Ty Cobb, a White House lawyer, told the Washington Post he doesn’t comment on matters related to Mueller’s probe and declined to comment on behalf of Hicks, McGahn, Burnham, and Raffel.

“Out of respect for the special counsel and his process and so we don’t interfere with that in any way, the White House doesn’t comment on specific requests for documents and potential witnesses,” Cobb said.

Spicer, McGahn, and Burnham may have information related to Flynn, according to the report.

McGahn and Burnham talked with former Deputy Attorney General Sally Yates in January, after Trump’s inauguration, about the Justice Department and FBI’s concerns about Flynn, including that he may have been compromised by Russian officials and had conversations with former Russian Ambassador Sergei Kislyak in December.

Spicer, meanwhile, had details of how the White House handled its response to Flynn and his conversations with top Russian officials.

Priebus, too, may be privy to information about Flynn, as well as Trump’s decision to fire Comey, as the former FBI director told the Senate Intelligence Committee in June that Priebus was one of several aides Trump asked to leave the Oval Office after a meeting in February. Comey said during that encounter with Trump, after Priebus and others left, the president asked him to drop the bureau’s investigation into Flynn.

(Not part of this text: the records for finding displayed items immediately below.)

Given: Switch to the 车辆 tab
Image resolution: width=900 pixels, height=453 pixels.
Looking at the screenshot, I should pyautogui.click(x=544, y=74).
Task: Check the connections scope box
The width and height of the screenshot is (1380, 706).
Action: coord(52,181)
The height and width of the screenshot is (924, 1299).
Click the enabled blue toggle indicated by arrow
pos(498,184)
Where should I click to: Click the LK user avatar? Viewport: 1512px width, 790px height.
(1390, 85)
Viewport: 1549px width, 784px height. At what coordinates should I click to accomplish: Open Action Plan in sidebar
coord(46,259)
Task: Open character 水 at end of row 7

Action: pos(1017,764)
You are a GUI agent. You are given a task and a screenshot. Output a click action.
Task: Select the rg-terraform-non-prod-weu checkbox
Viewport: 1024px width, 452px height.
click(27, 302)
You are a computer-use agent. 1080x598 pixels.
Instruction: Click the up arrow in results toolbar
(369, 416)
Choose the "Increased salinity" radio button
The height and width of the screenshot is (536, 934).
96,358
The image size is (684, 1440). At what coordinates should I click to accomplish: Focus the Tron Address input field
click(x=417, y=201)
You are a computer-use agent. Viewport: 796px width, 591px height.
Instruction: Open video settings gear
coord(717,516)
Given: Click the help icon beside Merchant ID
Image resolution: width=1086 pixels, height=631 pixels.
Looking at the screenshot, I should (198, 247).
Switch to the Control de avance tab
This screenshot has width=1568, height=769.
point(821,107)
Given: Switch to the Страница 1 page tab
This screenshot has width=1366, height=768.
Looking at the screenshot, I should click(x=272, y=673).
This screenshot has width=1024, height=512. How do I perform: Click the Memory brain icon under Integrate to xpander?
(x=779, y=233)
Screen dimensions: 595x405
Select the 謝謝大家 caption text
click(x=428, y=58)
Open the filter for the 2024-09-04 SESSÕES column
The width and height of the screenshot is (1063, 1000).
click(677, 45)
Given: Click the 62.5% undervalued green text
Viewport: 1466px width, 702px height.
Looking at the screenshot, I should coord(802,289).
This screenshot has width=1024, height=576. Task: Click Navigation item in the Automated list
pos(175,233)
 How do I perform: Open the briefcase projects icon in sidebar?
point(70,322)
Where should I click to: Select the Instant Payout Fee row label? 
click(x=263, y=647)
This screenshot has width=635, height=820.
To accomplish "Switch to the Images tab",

Hicks and Raffel both took part in internal discussions in July about the White House’s response to news that Donald Trump Jr., the president’s oldest son, attended a meeting at Trump Tower in June 2016 with a Russian lawyer, Natalia Veselnitskaya, after he was promised damaging information on Hillary Clinton, according to the Washington Post.

The statement about the Trump Tower meeting ultimately released by the White House said the meeting focused on the issue of American adoptions of Russian children, and did not mention Trump Jr. had been promised harmful information on Clinton.

CNN reported Thursday that Mueller wanted to speak to Trump aides who helped draft the White House’s response.

In addition to potentially having knowledge of internal conversations related to the Russia probe, the aides may also be tied to internal documents Mueller’s team asked the White House to turn over, sources were quoted as saying.

The White House also expects Mueller and his team to interview members of the Trump family, including Kushner, who is Trump’s son-in-law and a senior adviser at the White House.

No interviews have been scheduled yet, according to the Washington Post, and sources said Mueller is waiting to receive internal documents.